Rab11a belongs to the small molecule GTPase family Rab11 subfamily member [27], and can be used as a marker protein of the recycling endosome. The role of Rab11a in cancer progression has also been extensively studied. Studies have shown that Rab11a can promote the activation of the Wnt signaling pathway and further enhance the invasion ability of pancreatic cancer[28]. Rab11a has many effect factors, which play a regulatory role in different signal pathways. The most important one is Rab11-FIPs. Rab11-FIPs can be divided into three subtypes. The first type of subtype includes: FIP2, Rab coupling protein (RCP) and Rab11 interacting protein (Rip11), the second type of subtype includes: FIP3 and FIP4, and the third type of subtype: FIP1 [29]. The first subtypes often specifically bind to Rab14 in a GTP-dependent manner. FIP2 is one of the subfamily members of Rab11-FIPs, and plays an important regulatory role in the process of molecular recycling of the cell surface [30, 31]. Rab11a can recruit myosin Vb and cytoplasmic dynein through the effectors FIP2 and FIP3 [32]. Insulin is a C-type lectin receptor. As a cargo molecule, it can be recovered through the endosomal circulation pathway in the Rab11a-positive membranous region. Studies have shown that the myosin Vb/Rab11a/Rab11-FIP2 signaling pathway is involved in the endosomal recovery process of islet protein. In the late stage of recovery, it can assist the connection and fusion of islet protein and plasma membrane.

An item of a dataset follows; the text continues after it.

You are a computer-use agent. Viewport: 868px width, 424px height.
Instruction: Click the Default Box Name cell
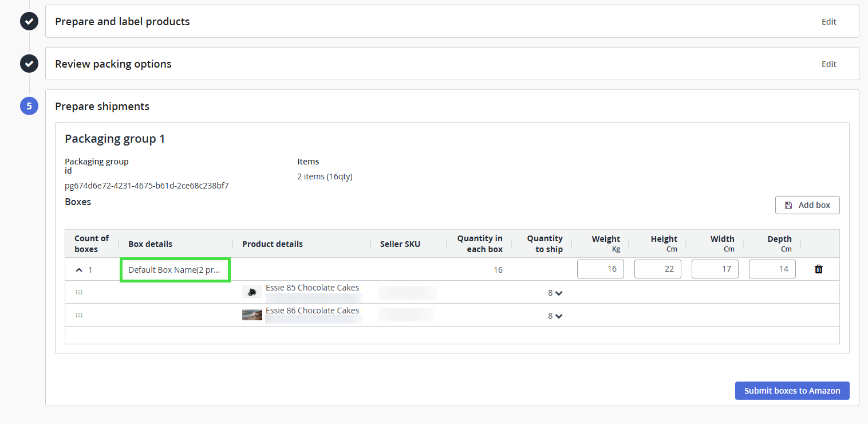(x=174, y=270)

When the Cys5+Cys74 sites of CD82 were combined with palmitoylation mutations, CD82 and Rab11a were immunoprecipitated with FIP2 respectively. The results confirmed that FIP2 can directly bind to Rab11a and CD82. Therefore, it can be inferred that CD82, Rab11a and FIP2 can form a complex to assist the re-recovery of EGFR on the cell membrane. At the same time, CD82 will also be expressed on the cell membrane again, as shown in Figure 6.
However, this experiment only explored the metabolic pathways of EGFR after the Cys5+Cys74 sites of CD82 combined with palmitoylation mutations. The metabolic pathways of other mutants and the mechanism of CD82 internalization enhancement are still unclear. Whether the EGFR and CD82 located in the lysosome are completely degraded remains to be verified.